Im ersten Wahlgang habe sich einmal mehr gezeigt, “dass die politische Mitte in Frankreich keinen Rückhalt geniesst”. Bis zum zweiten Wahlgang dürfte es nun “in erster Linie um die Reformen in der ‘Grande Nation’ gehen.

Demokratie siegt

Nicht nur zwei, sondern drei Sieger hat die Neue Luzerner Zeitung ausgemacht. “Zuoberst steht die Demokratie: Mit einer Rekordwahlbeteiligung von sage und schreibe 85 Prozent haben die Stimmberechtigten eindrücklich bewiesen, dass sie die Zukunft ihres Landes mitbestimmen wollen.”

Zugespitzt wie immer bringt es der Blick auf die Reihe: “Frankreich hat seinen Traumfinal: Sarko gegen Ségo. Mann gegen Frau. Rechts gegen Links.”

Das Boulevardblatt sagt für den zweiten Wahlgang ein Kopf-an-Kopf-Rennen voraus. “Weil sein Programm klar ist, heisst es: leichter Vorteil Sarko.”

Gegen Extremismus

Für die Berner Zeitung ist das Ergebnis der ersten Runde ein “Beweis der Reife”, dass die Stimmenden mit grosser Mehrheit staatstragende Parteien und nicht radikale Extremisten unterstützt hätten.

“Hinter diesem Wandel steckt ein Wahlkampf, der wohl der spannendste in der Geschichte der V. Republik war.” Nun stünden sich am 6. Mai “zwei Geschlechter, zwei echte Persönlichkeiten, zwei Gesellschaftsmodelle und zwei Visionen gegenüber”.

Politisiertes, gespaltenes Volk

Für die Westschweizer Zeitung 24 heures markiert die hohe Stimmbeteiligung zuallererst “die Rückkehr zur Politik” und kommt zum Schluss: “Ein klares Duell für ein politisiertes Volk?
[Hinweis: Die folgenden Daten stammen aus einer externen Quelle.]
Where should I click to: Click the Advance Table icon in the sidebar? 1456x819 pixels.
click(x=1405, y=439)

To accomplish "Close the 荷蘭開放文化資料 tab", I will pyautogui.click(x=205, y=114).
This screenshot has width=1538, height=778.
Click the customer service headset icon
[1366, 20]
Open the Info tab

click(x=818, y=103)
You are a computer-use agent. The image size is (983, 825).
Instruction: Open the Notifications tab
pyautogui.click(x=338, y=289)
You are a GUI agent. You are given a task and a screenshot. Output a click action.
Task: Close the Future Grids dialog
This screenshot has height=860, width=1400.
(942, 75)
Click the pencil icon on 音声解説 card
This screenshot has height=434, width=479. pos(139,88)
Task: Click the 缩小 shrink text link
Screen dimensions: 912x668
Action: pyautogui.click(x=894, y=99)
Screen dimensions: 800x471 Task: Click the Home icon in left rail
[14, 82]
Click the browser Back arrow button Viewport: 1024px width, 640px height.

Erfreulich.”

Le Temps titelt “Ein zweigeteiltes Frankreich”. Mit der Wahl Sarkozys und Royals hätten die Franzosen eine logische, rationale Auswahl getätigt. “Am 6. Mai wird über zwei Visionen der Welt, zwei unterschiedliche Zukunftsprojekte Frankreichs abgestimmt.”

Daher habe der zukünftige Präsident oder die zukünftige Präsidentin, “die schwere Aufgabe, ein zweigeteiltes Land vorwärts zu bringen.”

Auch der Corriere del Ticino legt den Finger auf die Unentschlossenheit des französischen Wahlvolks. Laut der Zeitung handelt es sich beim Resultat um “ein Symptom der Unsicherheit”, welches die Ängste und Ungewissheiten aufzeige, “die vielen Franzosen den Schlaf rauben”.

swissinfo, Christian Raaflaub

Im ersten Wahlgang um die französische Präsidentschaft sind zwölf Kandidatinnen und Kandidaten angetreten.

Vier von ihnen haben je über 10% der Stimmen erhalten: Nicolas Sarkozy, UMP (31,11%), Ségolène Royal, PS (25,84%), François Bayrou, UDF (18,55%), Jean-Marie Le Pen, FN (10,51%).

Nur die beiden Erstplatzierten, Nicolas Sarkozy und Ségolène Royal, werden am 6. Mai zum zweiten Wahlgang antreten.